Exercise aim. Retype the rows below verbatim, starting at the line containing "This screenshot has width=540, height=516." and ending at the line containing "Previous slide is", both included.

[Entries on where items appear]

** START **

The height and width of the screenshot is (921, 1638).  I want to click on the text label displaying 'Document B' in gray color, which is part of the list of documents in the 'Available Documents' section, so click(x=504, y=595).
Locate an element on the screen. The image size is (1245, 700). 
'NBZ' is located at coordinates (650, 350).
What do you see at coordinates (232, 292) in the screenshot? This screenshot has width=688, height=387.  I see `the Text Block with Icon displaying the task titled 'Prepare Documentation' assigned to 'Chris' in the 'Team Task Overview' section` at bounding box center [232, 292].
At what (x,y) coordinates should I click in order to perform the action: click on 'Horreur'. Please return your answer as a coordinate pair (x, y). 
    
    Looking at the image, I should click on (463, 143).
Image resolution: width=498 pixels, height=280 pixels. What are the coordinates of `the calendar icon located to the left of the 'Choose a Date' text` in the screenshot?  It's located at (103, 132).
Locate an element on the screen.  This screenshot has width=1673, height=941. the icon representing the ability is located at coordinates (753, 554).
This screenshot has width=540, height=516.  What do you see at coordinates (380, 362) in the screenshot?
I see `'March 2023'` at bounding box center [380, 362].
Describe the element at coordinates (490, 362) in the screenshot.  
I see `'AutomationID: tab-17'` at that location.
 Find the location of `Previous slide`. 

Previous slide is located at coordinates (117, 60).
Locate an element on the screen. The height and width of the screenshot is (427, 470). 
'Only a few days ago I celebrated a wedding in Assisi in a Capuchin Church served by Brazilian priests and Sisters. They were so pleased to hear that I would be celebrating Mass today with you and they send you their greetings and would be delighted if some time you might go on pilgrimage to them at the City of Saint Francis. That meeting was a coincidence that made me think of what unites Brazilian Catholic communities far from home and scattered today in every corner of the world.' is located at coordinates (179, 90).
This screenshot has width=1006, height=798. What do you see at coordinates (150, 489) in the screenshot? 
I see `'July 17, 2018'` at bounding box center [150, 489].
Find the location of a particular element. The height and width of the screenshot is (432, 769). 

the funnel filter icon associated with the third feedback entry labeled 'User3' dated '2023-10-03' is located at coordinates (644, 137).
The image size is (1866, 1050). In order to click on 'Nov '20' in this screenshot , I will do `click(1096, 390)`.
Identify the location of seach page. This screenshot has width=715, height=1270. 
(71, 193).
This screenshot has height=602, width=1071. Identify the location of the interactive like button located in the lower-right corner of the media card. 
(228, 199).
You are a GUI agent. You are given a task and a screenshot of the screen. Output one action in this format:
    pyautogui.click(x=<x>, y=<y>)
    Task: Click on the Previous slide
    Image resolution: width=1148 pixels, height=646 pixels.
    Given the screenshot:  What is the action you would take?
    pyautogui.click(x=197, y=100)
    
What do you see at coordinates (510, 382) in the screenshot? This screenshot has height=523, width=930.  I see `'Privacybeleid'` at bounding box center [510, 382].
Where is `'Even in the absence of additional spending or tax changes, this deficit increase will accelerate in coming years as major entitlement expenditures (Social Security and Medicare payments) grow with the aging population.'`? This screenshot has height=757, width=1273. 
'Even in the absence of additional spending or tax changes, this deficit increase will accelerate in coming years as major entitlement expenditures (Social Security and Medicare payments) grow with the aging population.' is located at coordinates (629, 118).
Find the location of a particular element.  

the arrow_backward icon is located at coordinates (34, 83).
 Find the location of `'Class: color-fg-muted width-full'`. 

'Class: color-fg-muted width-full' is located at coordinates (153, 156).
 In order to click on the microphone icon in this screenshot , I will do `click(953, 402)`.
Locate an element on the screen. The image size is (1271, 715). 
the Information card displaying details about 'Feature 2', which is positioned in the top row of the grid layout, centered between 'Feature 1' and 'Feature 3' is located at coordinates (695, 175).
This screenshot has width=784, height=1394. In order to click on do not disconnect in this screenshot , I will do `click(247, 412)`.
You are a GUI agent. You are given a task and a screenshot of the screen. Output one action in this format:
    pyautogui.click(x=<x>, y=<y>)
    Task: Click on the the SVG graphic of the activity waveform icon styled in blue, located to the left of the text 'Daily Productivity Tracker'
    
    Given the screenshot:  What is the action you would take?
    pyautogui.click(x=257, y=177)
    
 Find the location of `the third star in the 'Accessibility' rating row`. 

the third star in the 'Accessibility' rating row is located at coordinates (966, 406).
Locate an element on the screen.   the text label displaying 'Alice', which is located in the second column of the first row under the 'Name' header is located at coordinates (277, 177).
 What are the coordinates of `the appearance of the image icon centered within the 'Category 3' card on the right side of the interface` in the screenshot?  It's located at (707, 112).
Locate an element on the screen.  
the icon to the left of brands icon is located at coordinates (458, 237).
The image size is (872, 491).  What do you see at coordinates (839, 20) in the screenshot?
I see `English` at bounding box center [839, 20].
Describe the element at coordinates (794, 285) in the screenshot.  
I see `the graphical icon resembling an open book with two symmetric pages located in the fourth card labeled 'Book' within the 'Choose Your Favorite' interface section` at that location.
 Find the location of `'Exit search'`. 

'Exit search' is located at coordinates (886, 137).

** END **

Complete response.
This screenshot has width=540, height=516.  What do you see at coordinates (380, 362) in the screenshot?
I see `'March 2023'` at bounding box center [380, 362].
Describe the element at coordinates (490, 362) in the screenshot.  
I see `'AutomationID: tab-17'` at that location.
 Find the location of `Previous slide`. 

Previous slide is located at coordinates (117, 60).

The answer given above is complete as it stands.